■ Input material:
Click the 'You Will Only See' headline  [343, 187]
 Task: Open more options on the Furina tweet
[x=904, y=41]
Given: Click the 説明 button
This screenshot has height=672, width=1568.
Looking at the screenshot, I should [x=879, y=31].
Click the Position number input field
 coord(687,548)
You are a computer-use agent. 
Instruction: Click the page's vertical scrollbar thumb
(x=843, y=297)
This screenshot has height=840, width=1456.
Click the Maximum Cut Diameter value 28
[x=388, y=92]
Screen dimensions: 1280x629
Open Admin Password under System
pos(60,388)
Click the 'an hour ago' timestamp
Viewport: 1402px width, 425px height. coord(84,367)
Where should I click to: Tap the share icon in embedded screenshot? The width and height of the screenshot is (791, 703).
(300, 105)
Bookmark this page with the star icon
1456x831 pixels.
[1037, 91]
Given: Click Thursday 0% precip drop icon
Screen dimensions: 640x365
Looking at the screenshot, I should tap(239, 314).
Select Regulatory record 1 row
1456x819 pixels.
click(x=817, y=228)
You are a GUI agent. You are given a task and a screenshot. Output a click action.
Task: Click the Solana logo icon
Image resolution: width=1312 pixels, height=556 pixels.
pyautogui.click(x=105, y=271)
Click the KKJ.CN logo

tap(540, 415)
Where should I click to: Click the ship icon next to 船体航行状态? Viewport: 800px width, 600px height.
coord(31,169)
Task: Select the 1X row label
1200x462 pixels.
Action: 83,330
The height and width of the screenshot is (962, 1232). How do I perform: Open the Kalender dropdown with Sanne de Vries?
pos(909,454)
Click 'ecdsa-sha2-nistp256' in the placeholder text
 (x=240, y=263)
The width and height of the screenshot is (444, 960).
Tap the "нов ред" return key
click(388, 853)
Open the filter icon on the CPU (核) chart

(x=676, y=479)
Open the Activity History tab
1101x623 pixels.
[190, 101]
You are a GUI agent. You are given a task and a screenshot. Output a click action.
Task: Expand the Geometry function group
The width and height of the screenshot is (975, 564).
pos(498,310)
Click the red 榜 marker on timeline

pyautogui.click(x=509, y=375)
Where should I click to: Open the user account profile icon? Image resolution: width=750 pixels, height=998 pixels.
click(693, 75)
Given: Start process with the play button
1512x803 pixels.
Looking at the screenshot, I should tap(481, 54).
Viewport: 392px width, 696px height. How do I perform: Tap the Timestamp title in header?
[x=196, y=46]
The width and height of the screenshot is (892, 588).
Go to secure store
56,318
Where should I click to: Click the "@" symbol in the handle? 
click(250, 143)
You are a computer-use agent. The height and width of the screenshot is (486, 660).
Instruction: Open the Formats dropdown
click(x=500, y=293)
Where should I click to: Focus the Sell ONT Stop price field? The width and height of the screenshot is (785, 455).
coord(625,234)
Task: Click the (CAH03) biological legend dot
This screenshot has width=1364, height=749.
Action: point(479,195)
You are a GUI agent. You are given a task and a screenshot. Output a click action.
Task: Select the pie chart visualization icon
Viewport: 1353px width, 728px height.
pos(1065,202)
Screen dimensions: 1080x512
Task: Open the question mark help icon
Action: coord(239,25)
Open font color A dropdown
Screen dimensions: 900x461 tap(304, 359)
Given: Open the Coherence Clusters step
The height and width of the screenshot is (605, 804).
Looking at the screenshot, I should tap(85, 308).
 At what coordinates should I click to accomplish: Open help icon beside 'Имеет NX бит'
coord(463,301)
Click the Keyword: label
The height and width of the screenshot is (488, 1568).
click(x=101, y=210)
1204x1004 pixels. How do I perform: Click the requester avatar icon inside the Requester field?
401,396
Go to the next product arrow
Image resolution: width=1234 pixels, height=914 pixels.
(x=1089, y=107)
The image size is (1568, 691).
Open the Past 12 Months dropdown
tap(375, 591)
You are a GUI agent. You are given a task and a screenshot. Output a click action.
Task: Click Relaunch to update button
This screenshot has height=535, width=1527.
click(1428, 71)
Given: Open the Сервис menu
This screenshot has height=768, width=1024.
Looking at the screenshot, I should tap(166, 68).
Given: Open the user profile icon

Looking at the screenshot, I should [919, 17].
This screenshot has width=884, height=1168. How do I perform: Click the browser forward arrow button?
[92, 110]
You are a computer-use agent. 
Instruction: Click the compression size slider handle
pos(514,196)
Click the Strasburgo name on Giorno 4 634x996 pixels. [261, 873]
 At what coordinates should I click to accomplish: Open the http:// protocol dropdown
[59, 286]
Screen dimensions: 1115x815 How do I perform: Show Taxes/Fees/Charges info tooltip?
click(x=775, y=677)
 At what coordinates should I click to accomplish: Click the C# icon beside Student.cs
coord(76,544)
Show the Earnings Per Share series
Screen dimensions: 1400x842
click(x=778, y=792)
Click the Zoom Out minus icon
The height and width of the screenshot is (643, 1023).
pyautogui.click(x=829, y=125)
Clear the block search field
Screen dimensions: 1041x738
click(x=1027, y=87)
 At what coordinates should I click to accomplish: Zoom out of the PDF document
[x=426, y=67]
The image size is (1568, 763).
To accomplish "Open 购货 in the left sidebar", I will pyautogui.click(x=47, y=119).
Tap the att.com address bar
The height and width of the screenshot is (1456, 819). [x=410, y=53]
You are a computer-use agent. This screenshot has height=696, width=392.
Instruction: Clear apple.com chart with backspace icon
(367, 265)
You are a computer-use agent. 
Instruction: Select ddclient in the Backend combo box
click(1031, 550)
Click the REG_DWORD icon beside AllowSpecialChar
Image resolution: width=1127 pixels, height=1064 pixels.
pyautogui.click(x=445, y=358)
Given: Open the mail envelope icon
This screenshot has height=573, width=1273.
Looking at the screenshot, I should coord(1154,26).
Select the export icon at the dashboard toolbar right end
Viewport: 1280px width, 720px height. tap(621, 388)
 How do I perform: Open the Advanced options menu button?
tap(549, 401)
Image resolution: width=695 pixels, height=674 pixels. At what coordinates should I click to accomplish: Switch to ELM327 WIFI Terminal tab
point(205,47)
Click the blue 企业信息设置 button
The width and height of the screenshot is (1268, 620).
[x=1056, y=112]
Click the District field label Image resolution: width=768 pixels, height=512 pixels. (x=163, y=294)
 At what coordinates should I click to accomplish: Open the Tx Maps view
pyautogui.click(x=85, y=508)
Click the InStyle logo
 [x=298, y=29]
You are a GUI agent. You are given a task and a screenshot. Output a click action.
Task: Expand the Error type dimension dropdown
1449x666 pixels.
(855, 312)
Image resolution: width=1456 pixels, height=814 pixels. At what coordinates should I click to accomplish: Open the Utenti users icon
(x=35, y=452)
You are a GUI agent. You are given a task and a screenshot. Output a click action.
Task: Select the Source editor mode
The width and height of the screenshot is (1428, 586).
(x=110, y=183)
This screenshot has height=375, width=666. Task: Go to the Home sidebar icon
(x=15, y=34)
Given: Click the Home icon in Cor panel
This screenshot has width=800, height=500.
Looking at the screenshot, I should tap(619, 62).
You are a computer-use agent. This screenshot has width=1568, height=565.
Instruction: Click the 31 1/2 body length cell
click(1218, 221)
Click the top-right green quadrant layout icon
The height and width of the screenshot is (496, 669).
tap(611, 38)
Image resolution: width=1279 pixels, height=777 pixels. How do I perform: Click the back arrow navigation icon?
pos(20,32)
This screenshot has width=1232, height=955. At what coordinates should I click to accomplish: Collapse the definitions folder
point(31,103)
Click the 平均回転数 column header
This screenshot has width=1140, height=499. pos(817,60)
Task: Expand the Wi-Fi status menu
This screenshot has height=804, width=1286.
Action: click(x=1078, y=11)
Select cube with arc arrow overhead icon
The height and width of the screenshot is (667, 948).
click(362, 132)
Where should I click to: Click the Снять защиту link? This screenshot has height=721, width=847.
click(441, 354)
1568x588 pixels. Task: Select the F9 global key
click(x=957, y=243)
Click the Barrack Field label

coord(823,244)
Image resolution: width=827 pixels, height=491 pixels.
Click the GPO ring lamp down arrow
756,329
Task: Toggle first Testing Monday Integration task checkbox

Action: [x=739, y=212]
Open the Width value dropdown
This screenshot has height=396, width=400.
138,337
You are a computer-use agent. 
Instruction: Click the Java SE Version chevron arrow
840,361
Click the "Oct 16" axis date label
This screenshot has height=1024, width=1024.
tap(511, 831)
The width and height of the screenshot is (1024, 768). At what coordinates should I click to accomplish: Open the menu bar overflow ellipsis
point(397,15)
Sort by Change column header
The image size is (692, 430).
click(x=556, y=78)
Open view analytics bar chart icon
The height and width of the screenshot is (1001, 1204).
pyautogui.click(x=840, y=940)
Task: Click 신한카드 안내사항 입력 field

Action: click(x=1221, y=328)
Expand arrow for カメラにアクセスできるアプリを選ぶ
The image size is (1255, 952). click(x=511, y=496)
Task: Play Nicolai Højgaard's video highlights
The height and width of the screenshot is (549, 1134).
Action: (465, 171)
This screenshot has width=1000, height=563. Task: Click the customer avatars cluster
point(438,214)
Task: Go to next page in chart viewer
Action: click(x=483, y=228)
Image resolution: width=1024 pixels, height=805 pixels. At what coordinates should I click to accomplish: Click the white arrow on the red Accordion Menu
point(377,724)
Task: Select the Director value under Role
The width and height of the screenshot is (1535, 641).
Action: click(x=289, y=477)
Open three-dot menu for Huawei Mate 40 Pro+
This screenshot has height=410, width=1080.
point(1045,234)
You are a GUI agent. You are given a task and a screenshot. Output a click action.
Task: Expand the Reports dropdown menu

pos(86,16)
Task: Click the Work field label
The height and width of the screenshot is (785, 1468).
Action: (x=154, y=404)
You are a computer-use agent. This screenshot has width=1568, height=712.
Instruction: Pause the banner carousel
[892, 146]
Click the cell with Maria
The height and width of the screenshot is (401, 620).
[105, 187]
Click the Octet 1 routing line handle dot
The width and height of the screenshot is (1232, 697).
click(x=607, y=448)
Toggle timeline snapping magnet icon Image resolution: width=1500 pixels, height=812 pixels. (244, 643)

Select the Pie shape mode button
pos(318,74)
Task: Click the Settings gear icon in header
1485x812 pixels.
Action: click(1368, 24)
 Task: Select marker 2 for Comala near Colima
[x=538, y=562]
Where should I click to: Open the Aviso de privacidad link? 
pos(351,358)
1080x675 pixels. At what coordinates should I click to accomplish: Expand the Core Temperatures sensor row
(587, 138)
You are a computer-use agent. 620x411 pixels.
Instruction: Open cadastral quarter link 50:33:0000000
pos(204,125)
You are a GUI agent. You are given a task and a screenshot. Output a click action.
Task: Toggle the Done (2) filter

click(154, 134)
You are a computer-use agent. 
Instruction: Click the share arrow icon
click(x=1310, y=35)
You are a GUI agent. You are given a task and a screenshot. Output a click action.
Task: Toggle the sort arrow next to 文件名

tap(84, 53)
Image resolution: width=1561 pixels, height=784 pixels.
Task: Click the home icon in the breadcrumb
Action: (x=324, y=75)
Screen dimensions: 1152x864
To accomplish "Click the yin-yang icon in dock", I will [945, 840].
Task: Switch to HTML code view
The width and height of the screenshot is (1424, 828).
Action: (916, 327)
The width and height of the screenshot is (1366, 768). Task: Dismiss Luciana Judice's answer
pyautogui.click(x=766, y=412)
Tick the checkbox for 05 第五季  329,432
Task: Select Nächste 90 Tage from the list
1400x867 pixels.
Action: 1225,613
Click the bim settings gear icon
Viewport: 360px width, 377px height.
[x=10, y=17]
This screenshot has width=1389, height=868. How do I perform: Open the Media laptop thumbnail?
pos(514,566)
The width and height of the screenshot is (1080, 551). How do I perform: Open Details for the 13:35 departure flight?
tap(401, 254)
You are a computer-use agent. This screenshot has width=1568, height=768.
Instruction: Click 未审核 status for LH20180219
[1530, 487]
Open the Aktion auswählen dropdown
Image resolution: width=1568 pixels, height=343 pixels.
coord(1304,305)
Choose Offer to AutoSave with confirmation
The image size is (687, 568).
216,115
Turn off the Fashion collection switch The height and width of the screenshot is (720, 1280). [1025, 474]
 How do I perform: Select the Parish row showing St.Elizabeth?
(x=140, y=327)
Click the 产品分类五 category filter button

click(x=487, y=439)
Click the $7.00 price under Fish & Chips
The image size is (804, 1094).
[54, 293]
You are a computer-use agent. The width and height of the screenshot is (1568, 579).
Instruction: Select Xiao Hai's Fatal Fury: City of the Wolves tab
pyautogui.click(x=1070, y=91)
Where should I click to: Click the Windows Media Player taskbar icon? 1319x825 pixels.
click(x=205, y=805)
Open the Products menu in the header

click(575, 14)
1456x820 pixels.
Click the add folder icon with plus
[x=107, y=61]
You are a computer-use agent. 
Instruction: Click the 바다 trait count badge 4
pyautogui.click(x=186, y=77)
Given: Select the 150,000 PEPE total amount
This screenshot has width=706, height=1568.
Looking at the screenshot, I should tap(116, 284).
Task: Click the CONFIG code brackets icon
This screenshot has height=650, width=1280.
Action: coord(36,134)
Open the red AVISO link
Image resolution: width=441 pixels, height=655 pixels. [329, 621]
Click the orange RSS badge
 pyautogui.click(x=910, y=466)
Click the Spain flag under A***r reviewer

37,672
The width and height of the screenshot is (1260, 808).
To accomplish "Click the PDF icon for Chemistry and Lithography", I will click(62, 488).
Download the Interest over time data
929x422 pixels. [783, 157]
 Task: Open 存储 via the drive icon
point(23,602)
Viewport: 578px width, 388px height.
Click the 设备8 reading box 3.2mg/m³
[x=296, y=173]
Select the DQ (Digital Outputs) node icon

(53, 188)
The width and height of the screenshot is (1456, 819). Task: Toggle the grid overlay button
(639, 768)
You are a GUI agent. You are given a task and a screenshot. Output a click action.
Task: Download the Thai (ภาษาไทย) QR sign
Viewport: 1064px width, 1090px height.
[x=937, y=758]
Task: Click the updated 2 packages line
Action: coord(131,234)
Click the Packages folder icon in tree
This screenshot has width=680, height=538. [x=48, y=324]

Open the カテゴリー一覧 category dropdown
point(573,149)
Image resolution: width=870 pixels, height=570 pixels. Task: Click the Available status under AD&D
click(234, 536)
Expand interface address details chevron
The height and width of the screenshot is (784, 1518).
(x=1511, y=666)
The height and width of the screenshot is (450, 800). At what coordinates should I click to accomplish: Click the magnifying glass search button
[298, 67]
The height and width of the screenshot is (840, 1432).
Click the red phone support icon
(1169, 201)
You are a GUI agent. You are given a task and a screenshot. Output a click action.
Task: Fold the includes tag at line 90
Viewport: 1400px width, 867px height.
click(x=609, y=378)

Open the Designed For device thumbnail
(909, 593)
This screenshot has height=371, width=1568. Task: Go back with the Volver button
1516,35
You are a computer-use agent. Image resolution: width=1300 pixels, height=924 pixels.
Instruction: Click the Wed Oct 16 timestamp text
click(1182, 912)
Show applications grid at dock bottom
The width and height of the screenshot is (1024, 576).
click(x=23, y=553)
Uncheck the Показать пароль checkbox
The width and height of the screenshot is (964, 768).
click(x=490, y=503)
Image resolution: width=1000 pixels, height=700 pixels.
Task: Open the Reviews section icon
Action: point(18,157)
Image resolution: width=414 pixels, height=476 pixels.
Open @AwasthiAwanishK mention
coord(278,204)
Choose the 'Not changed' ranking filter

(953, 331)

■ Task prompt: Take from the material every line that holds "dock".

■ Answer to this task:
To accomplish "Click the yin-yang icon in dock", I will [945, 840].
Show applications grid at dock bottom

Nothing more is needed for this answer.